======== Raw data ========

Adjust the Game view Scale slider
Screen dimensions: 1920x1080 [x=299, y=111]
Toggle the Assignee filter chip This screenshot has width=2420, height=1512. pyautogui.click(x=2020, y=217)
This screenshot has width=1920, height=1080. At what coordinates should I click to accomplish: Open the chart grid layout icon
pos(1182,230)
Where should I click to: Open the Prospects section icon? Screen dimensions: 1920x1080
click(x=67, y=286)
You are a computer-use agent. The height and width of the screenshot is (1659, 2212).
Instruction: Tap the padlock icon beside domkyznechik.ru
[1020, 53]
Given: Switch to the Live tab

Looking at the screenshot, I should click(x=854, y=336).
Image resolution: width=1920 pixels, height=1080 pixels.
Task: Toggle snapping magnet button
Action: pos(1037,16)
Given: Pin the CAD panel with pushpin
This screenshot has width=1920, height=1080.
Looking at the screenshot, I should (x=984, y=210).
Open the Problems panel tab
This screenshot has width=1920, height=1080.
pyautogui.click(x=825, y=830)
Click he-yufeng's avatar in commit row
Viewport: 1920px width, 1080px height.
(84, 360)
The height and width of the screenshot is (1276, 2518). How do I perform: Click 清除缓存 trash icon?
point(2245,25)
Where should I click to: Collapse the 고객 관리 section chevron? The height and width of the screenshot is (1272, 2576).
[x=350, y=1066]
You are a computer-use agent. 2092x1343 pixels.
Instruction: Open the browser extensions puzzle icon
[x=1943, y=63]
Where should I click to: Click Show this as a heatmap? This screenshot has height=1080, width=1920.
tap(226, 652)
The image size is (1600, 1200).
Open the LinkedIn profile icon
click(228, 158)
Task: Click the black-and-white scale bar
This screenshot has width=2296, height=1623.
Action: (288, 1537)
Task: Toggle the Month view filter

========

• **Work instruction**
All that is wanted is a faithful reproduction of the line above with "Open the Problems panel tab", the line with "You are a computer-use agent. 2092x1343", and every line in between.

• **Result of the task**
Open the Problems panel tab
This screenshot has width=1920, height=1080.
pyautogui.click(x=825, y=830)
Click he-yufeng's avatar in commit row
Viewport: 1920px width, 1080px height.
(84, 360)
The height and width of the screenshot is (1276, 2518). How do I perform: Click 清除缓存 trash icon?
point(2245,25)
Where should I click to: Collapse the 고객 관리 section chevron? The height and width of the screenshot is (1272, 2576).
[x=350, y=1066]
You are a computer-use agent. 2092x1343 pixels.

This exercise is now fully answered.